Самый красивый из монастырей, виденных мной на севере Китая, – это Дацзюэ-сы. Он расположен на расстоянии двадцати трех миль к северо-западу от Пекина. В монастырском парке есть декоративный пруд, где плавает множество золотых рыбок, а также замечательно чистый источник, в который посетители бросают медные монетки, чтобы дать монахам возможность купить у торговца птиц и выпустить их на волю. Кроме того, там находится изящная пагода, которую используют как хранилище праха усопших монахов. Иногда храмовые парки и внутренние дворы украшены самым причудливым образом. Монастырю Хуэйшань-сы в Цзюлун-чжэне, городе на берегах Великого канала, в этом отношении принадлежит пальма первенства. Среди монастырей, замечательных садами камней, можно упомянуть обитель Долголетия в западном предместье Кантона.
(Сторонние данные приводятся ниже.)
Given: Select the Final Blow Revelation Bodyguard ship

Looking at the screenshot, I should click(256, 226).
В Китае нет высеченных в скале пещерных храмов. Вполне возможно, что Индия – единственная страна, известная такими своеобразными сооружениями. Я обратил внимание на крохотные святилища Будды и буддийские идолы, вырезанные на склонах старых скал из красного песчаника. Самыми своеобразными из этих барельефов были увиденные мной в окрестностях Ханчжоу.
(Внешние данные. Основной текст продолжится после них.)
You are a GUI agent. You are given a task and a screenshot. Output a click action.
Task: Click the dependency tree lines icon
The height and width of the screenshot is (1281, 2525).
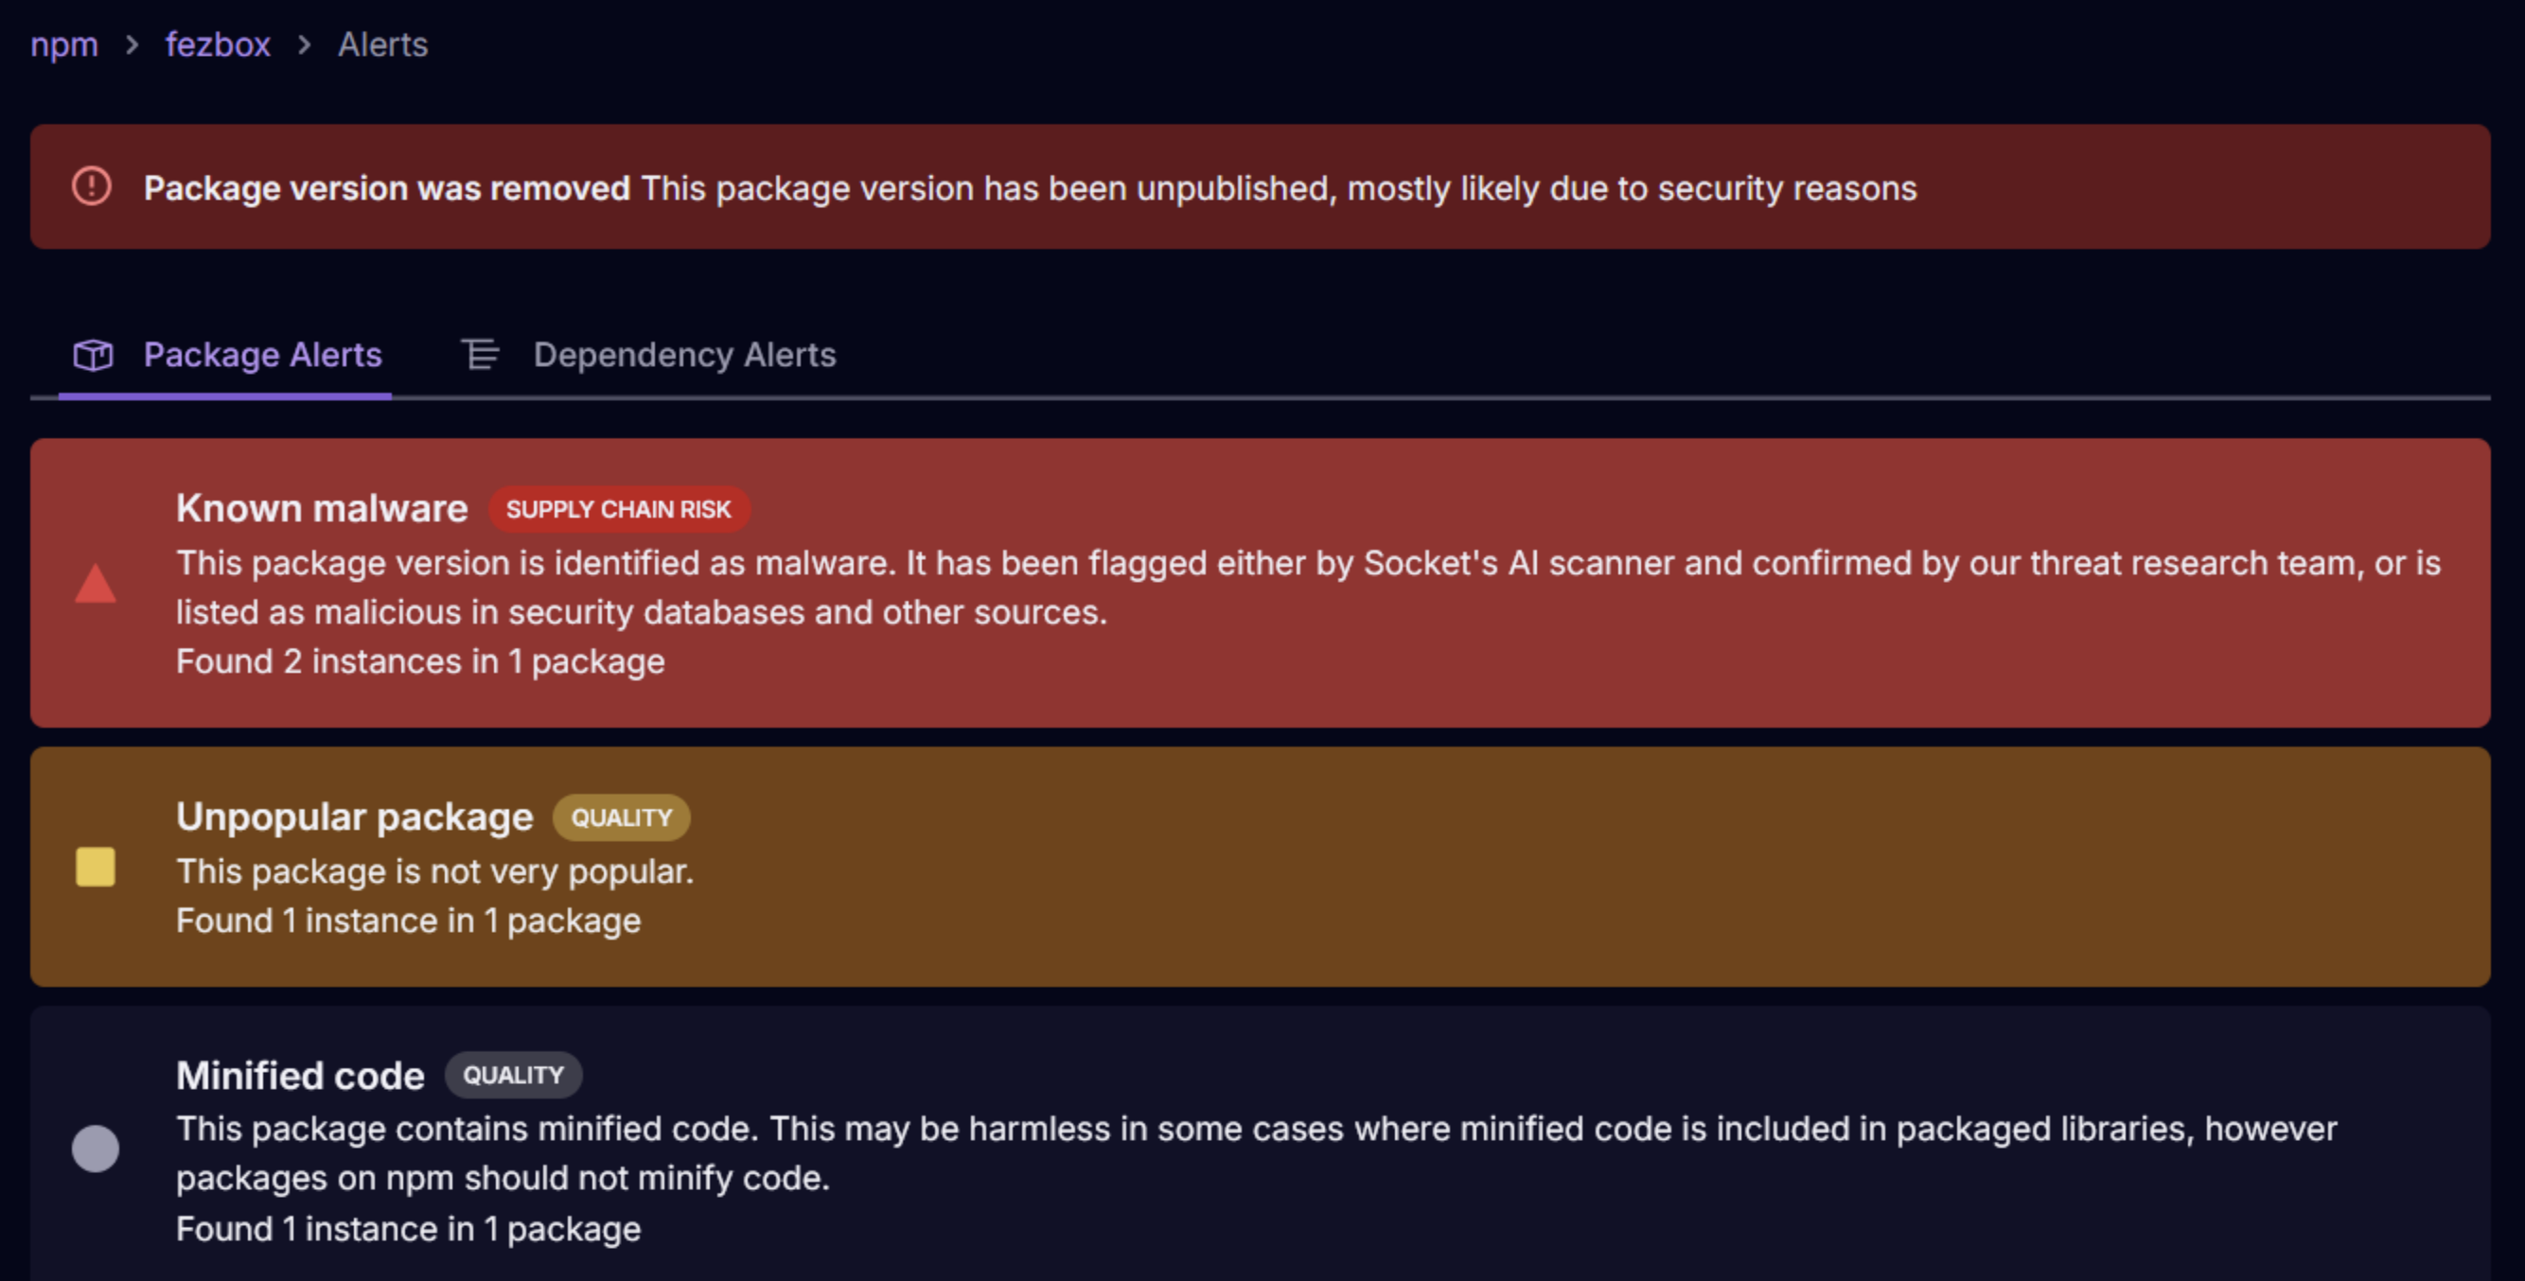[x=480, y=355]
Буддийские монахи могут рассказать много интересных преданий. Один монах из обители Цзиньшань обратил мое внимание на дощечку, на которой были начертаны стихотворные строки. Как говорят, несколько столетий назад их сочинил мандарин, проведший здесь одну ночь на пути из Кантона в Пекин. В стихах рассказывалось о легенде, согласно которой мандарину под гостеприимной кровлей монастыря приснилось, что ему кланяется монах и угощает рисовыми лепешками. На следующее утро, когда он готовился снова пуститься в путь, мимо него прошел монах, который нес поднос с рисовыми лепешками. Гость сразу вспомнил свой сон и спросил монаха, кому он их несет. Последний ответил, что собирался положить лепешки на жертвенник в честь монаха, жившего за двести лет до того и канонизированного после смерти. Мандарин, созвав монахов, поведал им о своем сне, попросил истолковать его и тут же получил объяснение. Монахи были стойкими приверженцами идеи переселения душ и поэтому решили, что мандарин был не кто иной, как знаменитый монах, вернувшийся на землю, чтобы править народом.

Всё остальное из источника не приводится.